*PROBLEM DETAILS*
All lines from the one holding "Where should I" through the last line of the entries below must be transcribed exactly, and no others. Pictures do not go in.

*SOURCE MATERIAL*
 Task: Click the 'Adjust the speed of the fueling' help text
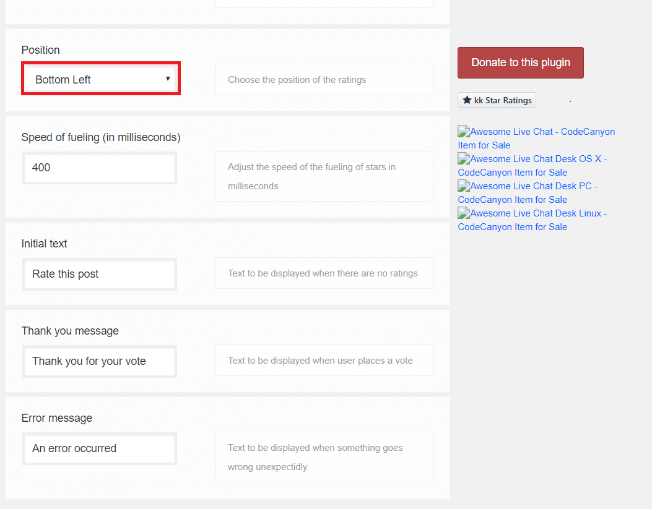[311, 167]
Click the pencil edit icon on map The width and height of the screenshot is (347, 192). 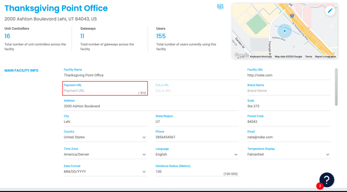click(x=330, y=11)
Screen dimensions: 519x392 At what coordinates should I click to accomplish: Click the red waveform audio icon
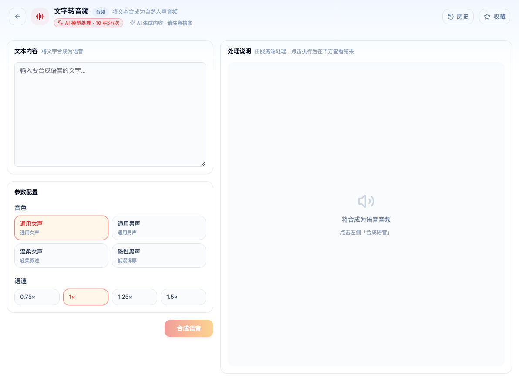coord(40,17)
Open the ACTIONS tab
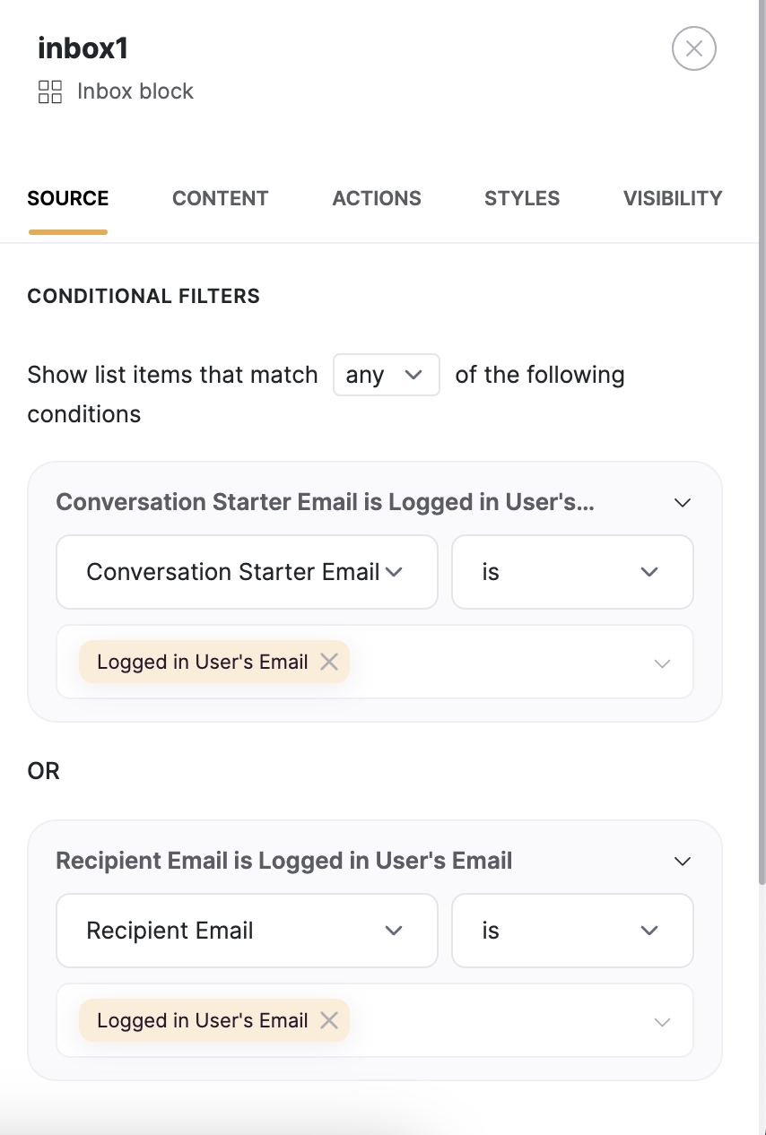 point(377,198)
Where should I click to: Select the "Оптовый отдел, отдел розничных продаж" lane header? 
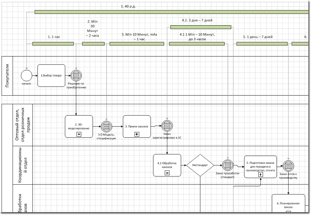23,125
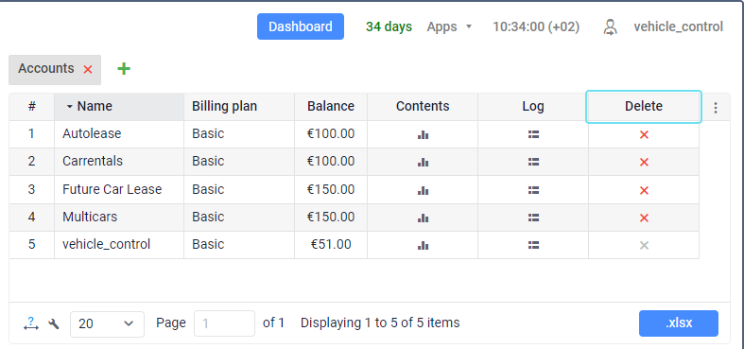Image resolution: width=744 pixels, height=349 pixels.
Task: Click the Dashboard button
Action: pyautogui.click(x=301, y=26)
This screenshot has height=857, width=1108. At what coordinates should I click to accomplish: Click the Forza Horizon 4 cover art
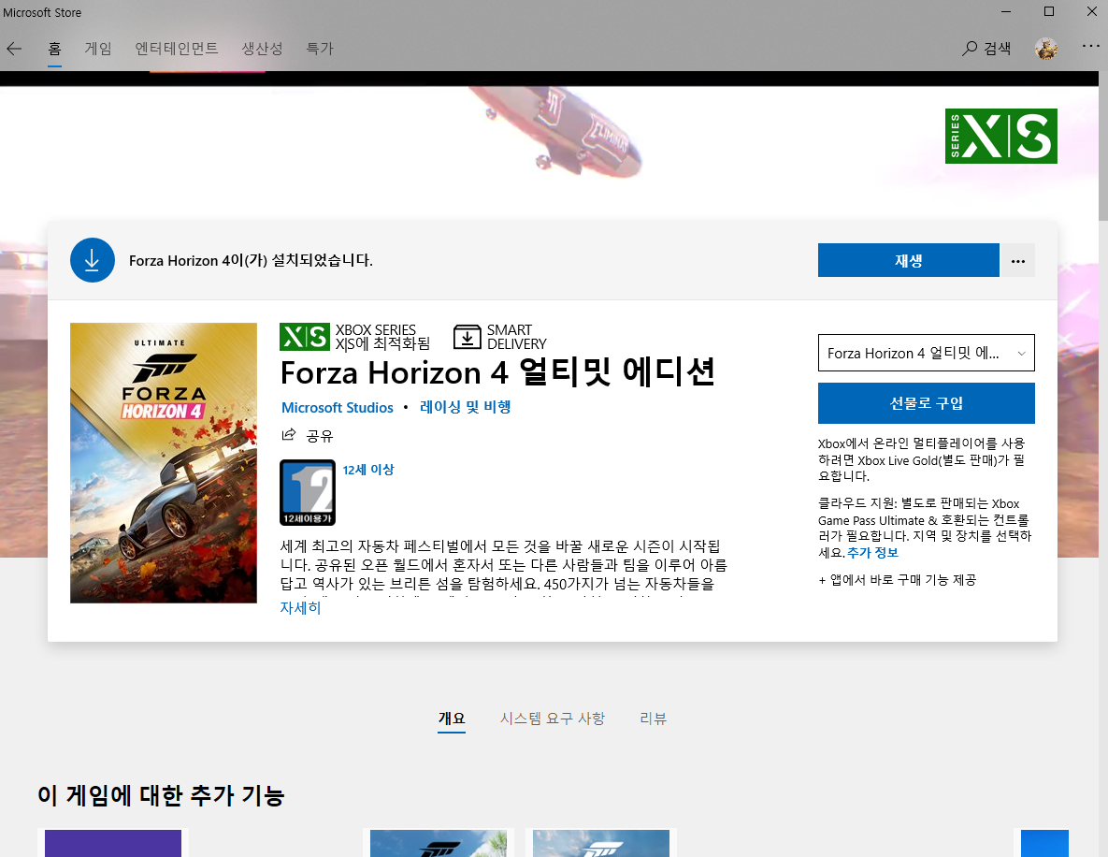tap(164, 463)
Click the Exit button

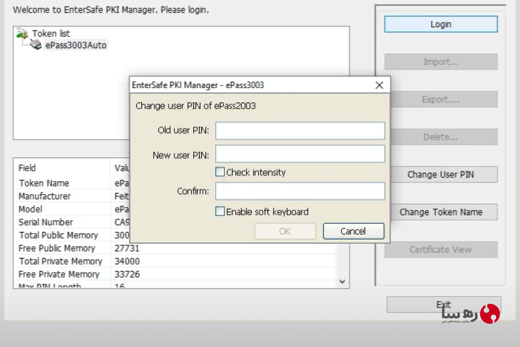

*RESPONSE BOX*
Where should I click to: Select the "Оптовый отдел, отдел розничных продаж" lane header? 
23,125
Image resolution: width=744 pixels, height=349 pixels.
Task: Click the Dashboard button
Action: pyautogui.click(x=301, y=26)
This screenshot has height=857, width=1108. At what coordinates should I click to accomplish: Click the Forza Horizon 4 cover art
tap(164, 463)
Click the Exit button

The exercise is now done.